**本文:**
--------------------

岩手県
56番 吾妻嶺酒造店(あずまみねしゅぞうてん)
南部杜氏発祥の地で醸す、引き継がれ、進化し続ける岩手らしい味わいの酒
JR東北本線、紫波中央駅から車で約15分。南部杜氏発祥之地の石碑から歩くこと数分、赤い屋根の建物が見えてきたら、それが吾妻嶺酒造店だ。1781年(天明元年)に「志和酒造店」として創業したこの蔵の前進は、近江商人の村井権兵衛が、1670年代(延宝年間)に、ここ岩手ではじめて上方流の“澄み酒”を作り、後に南部杜氏を生み出すことにつながった「権兵衛酒屋」である。南部流の本流中の本流の酒づくりを、若き13代目佐藤元当主が受け継ぎ、地元岩手にこだわった酒づくりを続けている。「米の旨味がたっぷりと感じられ、芳醇かつキレのよい酒」が、13代目の考える、岩手らしい酒の味わいだ。「香り立つ酒づくりは目指していません。含みのある味わい、それこそを日々目指して作っています。」
取材当日は、地元の紫波八幡宮の例大祭と重なったため、母屋の玄関には、紅白幕が結ばれていた。通された座敷はほの暗く、佐藤元さんのお母さんが、みたらし団子とお茶を運んでくる様子は、まるで小津映画のワンシーンのようだった。蔵にあった使い込まれた貯蔵タンクには、「成って成れない事は無い 成らずに成れる事も無い」「酒も女も弐合(号)まで」「やむにやまれぬ大和魂」等々、誰が書いたとも知れない落書きが残っており、明治後期から大正期に建てられた蔵のなかでは、代々酒づくりに情熱を注いできた先人たちの思いが、今も静かに息づき、13代目のこれからを見守っている。生産量の内、約6割が生酒というこだわりのなかから、試飲させてもらった<あづまみね 純米吟醸 美山錦 生>は、キレがありながら、芳醇な後味の余韻が心地よく、いつまでもその余韻に身をゆだねたくなる味わいだった。

--------------------

**提供情報:**
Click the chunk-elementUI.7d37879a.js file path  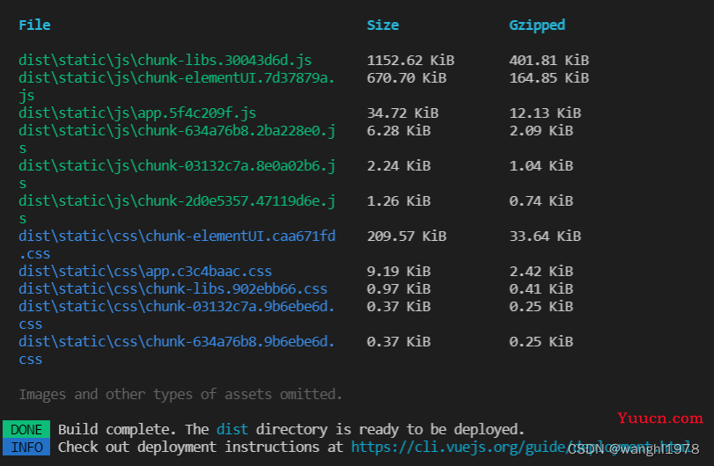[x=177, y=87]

--------------------

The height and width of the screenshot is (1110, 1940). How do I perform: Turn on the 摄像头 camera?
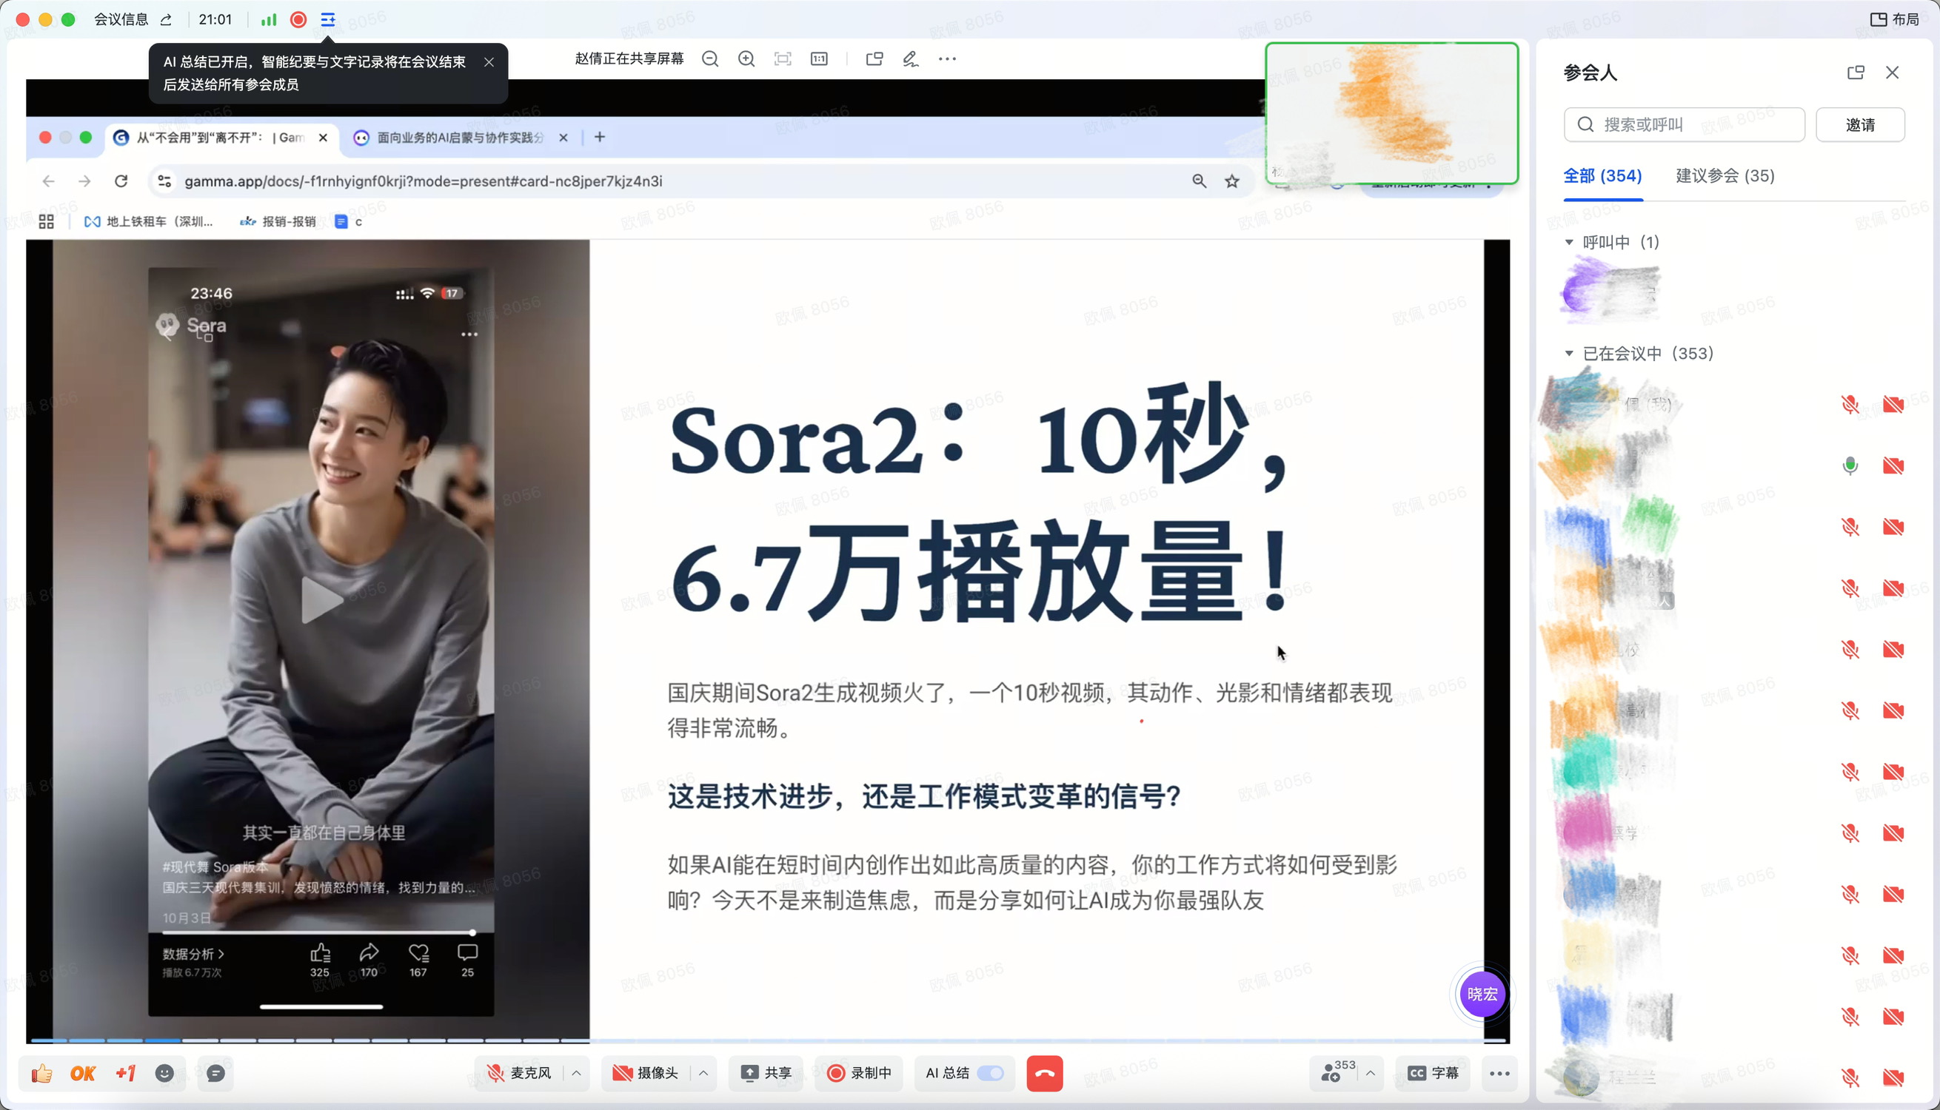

--------------------

**課題:**
次の(a)〜(c)は、本文の内容と合っていますか。それぞれ「はい」か「いいえ」で答え、判断の決め手となる本文の語句をそのまま引用してください。
(a) 吾妻嶺酒造店は1781年に「志和酒造店」として創業した。
(b) 13代目は香り立つ酒づくりを目指している。
(c) 生産量の約半分が生酒である。
これらの記録は、本文とは別の出典から取られたものです。

**解答:**
(a) はい。『1781年(天明元年)に「志和酒造店」として創業した』
(b) いいえ。『香り立つ酒づくりは目指していません。』
(c) いいえ。『生産量の内、約6割が生酒』